Luis C.
Luis C.

Reputation: 755

Grails: Try to save a object with nested objects. No error but no ID

This is my application: I have the user that is compsed by three elemtents

  1. User (Username, Password, Role, etc.. From SpringSecurity)
  2. AppUser (Base details like surname, etc)
  3. Detail User (Details specific by application. Working area, etc etc)

AppUser contains an instance of User and DetailUser (this lastone nullable)

This is my code:

 if (user.validate() &&  appUser.validate() ){
            user.save()
            appUser.user = user
            appUser.save()

            appUserDetail.appUser = appUser
            appUserDetail.save()

        }

No error validations, but the ID of my appUser is null!

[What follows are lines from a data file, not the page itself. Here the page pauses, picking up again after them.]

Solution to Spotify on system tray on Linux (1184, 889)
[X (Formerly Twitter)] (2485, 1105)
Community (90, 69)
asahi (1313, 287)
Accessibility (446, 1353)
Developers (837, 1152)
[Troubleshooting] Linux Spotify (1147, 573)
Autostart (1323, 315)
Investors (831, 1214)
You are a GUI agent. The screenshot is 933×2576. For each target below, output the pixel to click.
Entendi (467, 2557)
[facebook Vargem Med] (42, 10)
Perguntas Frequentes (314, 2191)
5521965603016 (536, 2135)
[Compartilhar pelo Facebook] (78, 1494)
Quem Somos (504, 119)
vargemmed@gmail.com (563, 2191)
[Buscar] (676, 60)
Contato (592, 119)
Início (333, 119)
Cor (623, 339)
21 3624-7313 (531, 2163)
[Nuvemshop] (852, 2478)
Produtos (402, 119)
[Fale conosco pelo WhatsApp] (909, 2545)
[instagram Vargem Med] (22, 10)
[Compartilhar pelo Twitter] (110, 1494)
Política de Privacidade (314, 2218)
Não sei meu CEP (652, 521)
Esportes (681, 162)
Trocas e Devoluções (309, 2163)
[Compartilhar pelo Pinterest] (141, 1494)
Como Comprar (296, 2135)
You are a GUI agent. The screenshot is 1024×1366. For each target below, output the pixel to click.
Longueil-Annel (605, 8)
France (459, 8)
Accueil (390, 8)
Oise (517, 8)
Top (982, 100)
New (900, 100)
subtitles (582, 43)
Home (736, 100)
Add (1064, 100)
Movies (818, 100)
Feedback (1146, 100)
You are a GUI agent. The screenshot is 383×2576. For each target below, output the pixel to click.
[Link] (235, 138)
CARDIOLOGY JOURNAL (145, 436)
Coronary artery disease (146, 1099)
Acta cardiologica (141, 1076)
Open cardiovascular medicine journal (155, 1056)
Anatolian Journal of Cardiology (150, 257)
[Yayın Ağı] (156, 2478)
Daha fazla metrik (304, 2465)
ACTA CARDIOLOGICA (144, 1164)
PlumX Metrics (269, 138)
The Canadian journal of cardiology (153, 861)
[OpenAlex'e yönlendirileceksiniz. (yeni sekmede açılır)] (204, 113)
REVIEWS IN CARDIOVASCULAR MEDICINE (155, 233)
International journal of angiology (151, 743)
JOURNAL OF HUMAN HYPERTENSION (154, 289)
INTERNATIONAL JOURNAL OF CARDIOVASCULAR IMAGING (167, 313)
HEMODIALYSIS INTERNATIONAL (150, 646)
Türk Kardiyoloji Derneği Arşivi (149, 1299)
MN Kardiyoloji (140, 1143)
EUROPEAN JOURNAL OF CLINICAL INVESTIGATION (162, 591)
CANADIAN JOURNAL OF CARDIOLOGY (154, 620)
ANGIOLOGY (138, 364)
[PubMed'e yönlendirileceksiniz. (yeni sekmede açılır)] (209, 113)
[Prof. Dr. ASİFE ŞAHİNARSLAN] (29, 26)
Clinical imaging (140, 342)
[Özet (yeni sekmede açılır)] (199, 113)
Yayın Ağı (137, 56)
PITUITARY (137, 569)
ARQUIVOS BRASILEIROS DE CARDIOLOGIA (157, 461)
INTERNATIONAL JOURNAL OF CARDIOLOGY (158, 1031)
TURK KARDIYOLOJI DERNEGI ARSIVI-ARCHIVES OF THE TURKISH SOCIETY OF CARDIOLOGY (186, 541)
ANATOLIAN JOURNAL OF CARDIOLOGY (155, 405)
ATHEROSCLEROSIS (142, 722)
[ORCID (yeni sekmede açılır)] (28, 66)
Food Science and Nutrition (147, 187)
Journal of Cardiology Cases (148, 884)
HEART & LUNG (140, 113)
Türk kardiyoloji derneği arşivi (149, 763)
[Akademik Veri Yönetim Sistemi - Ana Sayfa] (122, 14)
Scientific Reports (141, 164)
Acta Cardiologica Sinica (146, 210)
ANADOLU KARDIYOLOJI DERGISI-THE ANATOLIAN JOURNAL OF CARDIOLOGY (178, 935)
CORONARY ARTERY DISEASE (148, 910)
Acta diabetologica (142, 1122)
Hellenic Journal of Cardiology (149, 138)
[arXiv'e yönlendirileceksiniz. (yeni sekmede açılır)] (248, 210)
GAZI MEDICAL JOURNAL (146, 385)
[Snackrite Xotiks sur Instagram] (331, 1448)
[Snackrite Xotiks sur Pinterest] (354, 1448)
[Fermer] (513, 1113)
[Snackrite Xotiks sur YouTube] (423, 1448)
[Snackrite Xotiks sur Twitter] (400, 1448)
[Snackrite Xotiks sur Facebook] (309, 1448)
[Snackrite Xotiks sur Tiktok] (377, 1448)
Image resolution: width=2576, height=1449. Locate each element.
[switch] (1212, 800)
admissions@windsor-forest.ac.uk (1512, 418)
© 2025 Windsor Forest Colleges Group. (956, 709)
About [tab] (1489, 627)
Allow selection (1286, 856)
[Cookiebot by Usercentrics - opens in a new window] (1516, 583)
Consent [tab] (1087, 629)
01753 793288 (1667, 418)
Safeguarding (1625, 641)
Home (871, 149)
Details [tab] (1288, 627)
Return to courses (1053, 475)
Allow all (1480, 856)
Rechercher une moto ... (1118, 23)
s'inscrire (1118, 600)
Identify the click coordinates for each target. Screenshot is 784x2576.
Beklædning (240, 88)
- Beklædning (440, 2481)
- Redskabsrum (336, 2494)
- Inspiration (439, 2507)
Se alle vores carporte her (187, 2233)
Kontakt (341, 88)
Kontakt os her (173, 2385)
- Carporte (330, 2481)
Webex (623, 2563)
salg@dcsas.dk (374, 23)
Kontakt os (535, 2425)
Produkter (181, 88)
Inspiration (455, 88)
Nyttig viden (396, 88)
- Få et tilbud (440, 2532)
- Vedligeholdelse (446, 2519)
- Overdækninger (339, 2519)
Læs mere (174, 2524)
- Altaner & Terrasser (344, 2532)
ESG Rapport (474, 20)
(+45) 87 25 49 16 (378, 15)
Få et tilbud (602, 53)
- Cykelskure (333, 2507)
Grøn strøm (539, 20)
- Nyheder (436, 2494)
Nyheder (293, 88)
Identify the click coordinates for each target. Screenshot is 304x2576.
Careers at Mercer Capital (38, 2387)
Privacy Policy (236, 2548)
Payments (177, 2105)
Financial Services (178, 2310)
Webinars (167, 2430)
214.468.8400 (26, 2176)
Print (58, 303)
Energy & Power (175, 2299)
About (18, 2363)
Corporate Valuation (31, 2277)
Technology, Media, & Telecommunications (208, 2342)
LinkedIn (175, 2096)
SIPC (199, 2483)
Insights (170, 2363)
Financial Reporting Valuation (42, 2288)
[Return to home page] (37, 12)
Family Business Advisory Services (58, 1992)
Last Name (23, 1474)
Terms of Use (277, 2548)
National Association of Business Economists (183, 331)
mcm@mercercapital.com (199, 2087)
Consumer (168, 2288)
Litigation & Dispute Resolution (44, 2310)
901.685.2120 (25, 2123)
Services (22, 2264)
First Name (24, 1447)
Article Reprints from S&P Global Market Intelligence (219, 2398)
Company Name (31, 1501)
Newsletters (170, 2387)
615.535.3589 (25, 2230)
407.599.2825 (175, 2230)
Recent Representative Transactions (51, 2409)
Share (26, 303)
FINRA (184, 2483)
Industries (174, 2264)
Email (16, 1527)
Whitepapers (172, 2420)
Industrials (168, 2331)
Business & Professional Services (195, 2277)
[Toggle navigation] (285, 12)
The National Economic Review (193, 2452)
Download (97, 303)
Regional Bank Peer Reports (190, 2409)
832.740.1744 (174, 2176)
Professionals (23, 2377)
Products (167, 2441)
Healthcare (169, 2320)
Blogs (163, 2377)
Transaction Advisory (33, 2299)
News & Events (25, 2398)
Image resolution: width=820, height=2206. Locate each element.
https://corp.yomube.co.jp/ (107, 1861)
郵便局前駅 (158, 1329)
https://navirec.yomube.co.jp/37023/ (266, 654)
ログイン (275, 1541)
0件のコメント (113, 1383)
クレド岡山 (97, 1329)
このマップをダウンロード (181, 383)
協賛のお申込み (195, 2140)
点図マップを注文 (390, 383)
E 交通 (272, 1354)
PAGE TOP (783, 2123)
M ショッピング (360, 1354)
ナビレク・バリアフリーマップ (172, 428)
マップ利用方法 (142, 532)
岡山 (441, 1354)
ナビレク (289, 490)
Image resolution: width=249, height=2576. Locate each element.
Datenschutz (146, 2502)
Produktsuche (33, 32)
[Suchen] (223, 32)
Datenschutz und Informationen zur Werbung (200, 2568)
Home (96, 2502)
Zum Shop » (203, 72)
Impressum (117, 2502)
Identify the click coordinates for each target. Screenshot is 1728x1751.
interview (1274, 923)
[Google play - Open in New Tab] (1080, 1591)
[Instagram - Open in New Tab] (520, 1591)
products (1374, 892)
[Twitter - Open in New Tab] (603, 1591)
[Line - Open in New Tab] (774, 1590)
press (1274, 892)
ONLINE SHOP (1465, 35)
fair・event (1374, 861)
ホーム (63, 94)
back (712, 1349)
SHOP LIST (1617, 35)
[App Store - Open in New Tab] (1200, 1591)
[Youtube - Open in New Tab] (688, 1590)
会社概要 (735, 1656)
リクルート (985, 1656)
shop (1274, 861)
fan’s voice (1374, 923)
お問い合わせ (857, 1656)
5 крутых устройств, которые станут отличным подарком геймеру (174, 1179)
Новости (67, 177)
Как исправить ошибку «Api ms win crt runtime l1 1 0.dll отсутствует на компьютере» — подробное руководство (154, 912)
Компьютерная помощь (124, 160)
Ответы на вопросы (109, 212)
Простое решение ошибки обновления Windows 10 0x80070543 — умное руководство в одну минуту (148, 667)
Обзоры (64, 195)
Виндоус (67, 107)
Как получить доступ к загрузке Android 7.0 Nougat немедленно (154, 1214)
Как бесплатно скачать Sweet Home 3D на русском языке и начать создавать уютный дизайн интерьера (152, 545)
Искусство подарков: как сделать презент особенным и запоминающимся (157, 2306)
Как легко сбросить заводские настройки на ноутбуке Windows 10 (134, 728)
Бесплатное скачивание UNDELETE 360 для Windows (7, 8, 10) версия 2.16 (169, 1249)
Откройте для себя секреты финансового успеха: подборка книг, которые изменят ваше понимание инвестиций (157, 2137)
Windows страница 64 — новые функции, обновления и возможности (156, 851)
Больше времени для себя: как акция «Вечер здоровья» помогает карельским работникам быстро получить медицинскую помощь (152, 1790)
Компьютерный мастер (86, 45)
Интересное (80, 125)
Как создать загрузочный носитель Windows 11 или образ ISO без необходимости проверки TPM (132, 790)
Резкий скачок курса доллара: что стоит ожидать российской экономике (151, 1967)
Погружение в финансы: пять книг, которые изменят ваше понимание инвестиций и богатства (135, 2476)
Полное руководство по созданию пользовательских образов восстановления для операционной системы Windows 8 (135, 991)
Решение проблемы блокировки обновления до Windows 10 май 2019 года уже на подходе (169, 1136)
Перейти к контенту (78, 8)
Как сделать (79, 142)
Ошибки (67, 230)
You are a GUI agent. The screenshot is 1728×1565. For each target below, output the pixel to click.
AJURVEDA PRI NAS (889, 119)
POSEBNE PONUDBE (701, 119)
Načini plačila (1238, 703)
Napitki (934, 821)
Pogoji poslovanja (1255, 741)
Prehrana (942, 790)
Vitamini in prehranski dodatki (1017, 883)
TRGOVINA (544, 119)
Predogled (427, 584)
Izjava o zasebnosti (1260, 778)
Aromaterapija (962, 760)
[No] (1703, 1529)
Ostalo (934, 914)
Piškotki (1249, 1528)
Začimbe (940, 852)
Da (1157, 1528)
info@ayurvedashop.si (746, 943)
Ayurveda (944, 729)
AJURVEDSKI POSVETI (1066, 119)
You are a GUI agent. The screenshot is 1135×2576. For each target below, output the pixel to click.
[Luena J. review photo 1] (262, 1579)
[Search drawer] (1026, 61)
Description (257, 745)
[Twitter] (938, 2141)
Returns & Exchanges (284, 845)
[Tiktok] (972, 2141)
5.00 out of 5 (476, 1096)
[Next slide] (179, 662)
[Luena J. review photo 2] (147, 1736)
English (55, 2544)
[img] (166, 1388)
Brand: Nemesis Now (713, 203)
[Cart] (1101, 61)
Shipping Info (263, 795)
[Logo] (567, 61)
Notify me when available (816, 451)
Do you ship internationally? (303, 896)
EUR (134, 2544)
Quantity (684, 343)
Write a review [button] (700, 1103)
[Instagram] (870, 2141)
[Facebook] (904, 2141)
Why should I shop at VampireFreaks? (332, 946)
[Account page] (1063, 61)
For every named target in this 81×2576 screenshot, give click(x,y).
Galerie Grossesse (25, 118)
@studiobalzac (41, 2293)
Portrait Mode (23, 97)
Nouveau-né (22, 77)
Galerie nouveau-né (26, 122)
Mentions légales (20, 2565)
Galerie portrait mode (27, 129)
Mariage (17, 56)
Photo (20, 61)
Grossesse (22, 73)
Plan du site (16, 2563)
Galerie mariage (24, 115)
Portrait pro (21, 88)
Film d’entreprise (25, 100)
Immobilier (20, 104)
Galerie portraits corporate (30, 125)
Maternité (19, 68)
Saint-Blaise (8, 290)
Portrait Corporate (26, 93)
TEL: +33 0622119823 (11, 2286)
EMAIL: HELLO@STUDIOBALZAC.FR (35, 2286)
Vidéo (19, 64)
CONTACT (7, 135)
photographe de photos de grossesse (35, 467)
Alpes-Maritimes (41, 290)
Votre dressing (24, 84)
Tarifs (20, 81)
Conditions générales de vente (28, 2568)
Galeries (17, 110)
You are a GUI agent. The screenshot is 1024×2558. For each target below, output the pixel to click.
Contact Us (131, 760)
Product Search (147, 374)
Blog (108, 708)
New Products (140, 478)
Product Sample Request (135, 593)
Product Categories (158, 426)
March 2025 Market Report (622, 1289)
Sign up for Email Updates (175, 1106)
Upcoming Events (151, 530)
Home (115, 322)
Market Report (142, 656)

Sincerely I don't understand why.

UPDATE

Hibernate.AssertionFailure an assertion failure occured (this may indicate a bug in Hibernate, but is more likely due to unsafe use of the session)
org.hibernate.AssertionFailure: null id in it.geny.auth.AppUser entry (don't flush the Session after an exception occurs)

Upvotes: 1

Views: 1044

Answers (2)

Luis C.
Luis C.

Reputation: 755

Finally I found a solution.

Searching on SO about this issue I found many post about this. Some people said that the :

<Domain>.get(id)

maybe can close session, as consequence the object will not be saved. But where I call .get function?!?!?

Here:

def appUser = new AppUser(params)

Inside I have a one-to-one rel to many domanins (ex. Region region). Inside the GrailsParameterMap I had params."appUser.region" with the ID of the Region.

If I use the binder of grails (spring) (I cannot check the code, but if this true, I will find a .get(id) somewhere...), my object will not persisted.

But , if I bind manually , ALL IS OK, my object is saved.

Upvotes: 0

Ted Delezene
Ted Delezene

Reputation: 2481

First off, you won't get any error on a .save() without failOnError: true i.e.

user.save(failOnError: true)

It will just quietly not save and not really notify that it failed (you have to check to see if it contains errors if you want to see a failure).

Finally, that particular error comes up in a large number of events regarding saves where you have join tables being created.

The best I've seen is you want to make sure that both the parent and the child both have links back to each other. So, you want to do something like this:

 if (user.validate() &&  appUser.validate() ){
        user.appUser = appUser
        appUser.user = user
        appUserDetail.appUser = appUser
        appUser.UserDetail = appUserDetail

        appUserDetail.save(failOnError: true)
        appUser.save(failOnError: true)
        user.save(failOnError: true)

    }

I didn't test this code, you may have to fidget with it a little bit but the point is you want to make sure that each object is pointing to the other before saving.

The failOnError may not be necessary, and you may not want an exception to be thrown in the event that a save failed, in which case you can just call .save() and then check user.errors for the given errors. Typically I use the g:eachError tag in my gsp to display the errors to the end user so they can clean up their submission and try again.